Mosby Woods Elementary School proposes renaming

Is a Confederate icon the best reflection of the schools diverse community?


Photo by Alicia Ernst

Alicia Ernst, Staff Writer

Mosby Woods Elementary School, an elementary school in Fairfax, Virginia, was home to many current Oakton students during their primary school years. The school is known for its diverse and welcoming community, and the promotion of inclusivity, kindness, and hard work among students. However, whether or not these values are reflected in the school’s name is questionable. 

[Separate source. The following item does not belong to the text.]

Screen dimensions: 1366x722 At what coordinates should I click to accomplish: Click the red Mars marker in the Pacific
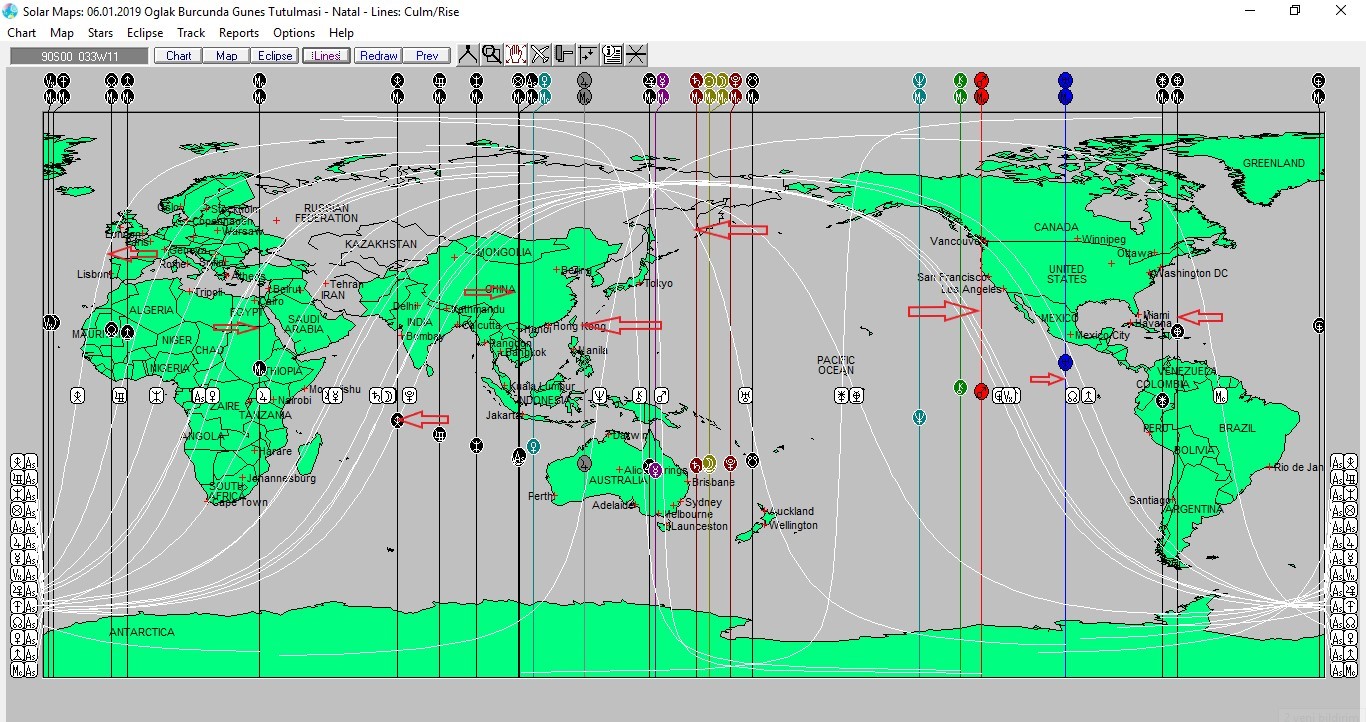[981, 391]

The school is named after John S. Mosby, who was a Confederate attorney and army cavalry battalion commander in the American Civil War. Many students, staff workers, and community members argue that the Confederate representation is a racist glorification of leaders who fought in the Civil War to maintain slavery in America. Naming a culturally diverse school after John Mosby is essentially a tribute to Virginia’s racist past as a Confederate state; a blatant example of existing white privilege in educational systems, and how it allows racist ideals to usurp symbolic capital from them and black communities. Memorializing Confederate icons amplifies social injustices and is a reminder of the racist ideals anchored into the daily environment and consciousness of the community in which they exist. “The name [Mosby Woods] represents a racist part of our country’s history and shouldn’t be the face of an elementary school,” says Gili Gordiyenko (10). “I can’t imagine the discomfort I’d feel if I were a person of color teaching at or going to that school. When I was a student there, we never even learned about the history of the name. It’s not a good representation of the school itself or the people in it.” 

Across Virginia and the former Confederacy, white supremacy disguised as “nostalgia” is glorified in a surplus of forms. Robert E. Lee, J.E.B Stuart, Jefferson Davis, and numerous other racist historical icons are represented in not only school names, but street names, REC-Centers, and even public monuments such as statues. In fact, Mosby Woods Elementary is not the first to propose a name change. In 2017, J.E.B Stuart High School, named after a Confederate army general, underwent a drawn out renaming process which was sparked by the upset student body. The improvement was voted on by the school board, and the school was then renamed to Justice. Plenty of other schools and public centers will likely follow suit. 

Some community members present the counterargument that renaming Mosby Woods is an erasure of American history. Many parents have also noted that the school should hold off on their plans and focus on more important issues, such as bringing students back to school in-person. Gordiyenko speaks on the topic. “I think [changing the name] is for the better. The only thing that should not be erased is the four centuries of trauma and oppression black people have faced. But naming a school after people who fought for their oppression is marginalizing black history.” 

The community was asked to supply new name ideas for Mosby Woods. Some argue the school should not be renamed after another person, as some sort of controversy could be tied to nearly every historical figure. The most popular names catered toward this point are Mosaic and Five Oaks. Others suggest people they find suitable to name a school after; such as Katherine Johnson, Martha Washington, and even Ruth Bader Ginsburg. 

The first virtual community meeting was held on October 1st, 2020. Since then, another meeting has taken place at which the board officially voted to proceed with the renaming process. One more virtual community meeting will be held before a School Board Public Hearing on the name recommendation, which is scheduled for December 2nd, 2020. The board will take action to approve the new name of the elementary school on December 3, 2020.